Regardless of all these issues It is still one of Berlanga's bests and It still keeps his critical view and the main focus on his concept of collective failure on a small community/village which could be projected on the massive failure that was Spain during most of the 20th century.
 
Actually not familiar with Berlanga at all. Some of his stuff sounds really interesting though, maybe I'll follow suit and watch a few.
 
@Bullitt68 ,yeah, Berlanga sold the script for that film to some producer but shortly after It was transferred to a company which was ran by the Opus Dei, which are a religious organization/sect, equivalent to scientology in Spain and these imposed changes and forced Berlanga to work with a priest to rewrite his script and oversee the shooting of the film. Jorge grau was also hired to do some reshoots after filming was completd.
Regardless of all these issues It is still one of Berlanga's bests and It still keeps his critical view and the main focus on his concept of collective failure on a small community/village which could be projected on the massive failure that was Spain during most of the 20th century.

Aha, so they got to him before he started production. That's too bad. And reshoots after filming? This is sounding like The Magnificent Ambersons. Do you happen to know which part(s) were shot and added without Berlanga?

Actually not familiar with Berlanga at all. Some of his stuff sounds really interesting though, maybe I'll follow suit and watch a few.

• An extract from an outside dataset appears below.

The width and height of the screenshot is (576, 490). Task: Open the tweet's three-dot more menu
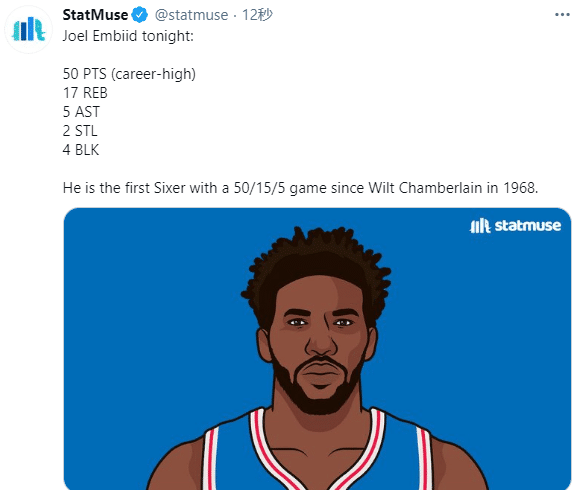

If you like Fellini and/or Tati, you'll enjoy his films, and at the very least I think that you'd enjoy them from the perspective of history and what Berlanga was working through and satirizing.
 
Aha, so they got to him before he started production. That's too bad. And reshoots after filming? This is sounding like The Magnificent Ambersons. Do you happen to know which part(s) were shot and added without Berlanga?
Apparently the censorship was not too happy with the ending and wanted a real miracle to happen and San Dimas had to show up. Only the first 45 mins or so belong to the original script, the second half was entirely rewritten. They tried to force Berlanga to keep re-shooting scenes constantly and when he refused, they hired Grau and it is unclear how many scenes he directed.
Funnily enough even after putting up with their bs, the censors still gave the film a 3R rating and it bombed when released. It might be the biggest commercial failure of Berlanga´s career.
If you haven't come across this, there's this website ran by a foundation which has some interesting facts on his bio and filmography. The guy at one point even volunteered for the blue division when they joined the nazi army in the eastern front to help save his father whom had a death penalty upon him, unlike most of the other volunteers who were in it because of their falangist ideology. Very little is widely known about the blue division (later called blue legion) but those guys went through hell in there, if he made it back and retained his sanity he must have been tough as nails.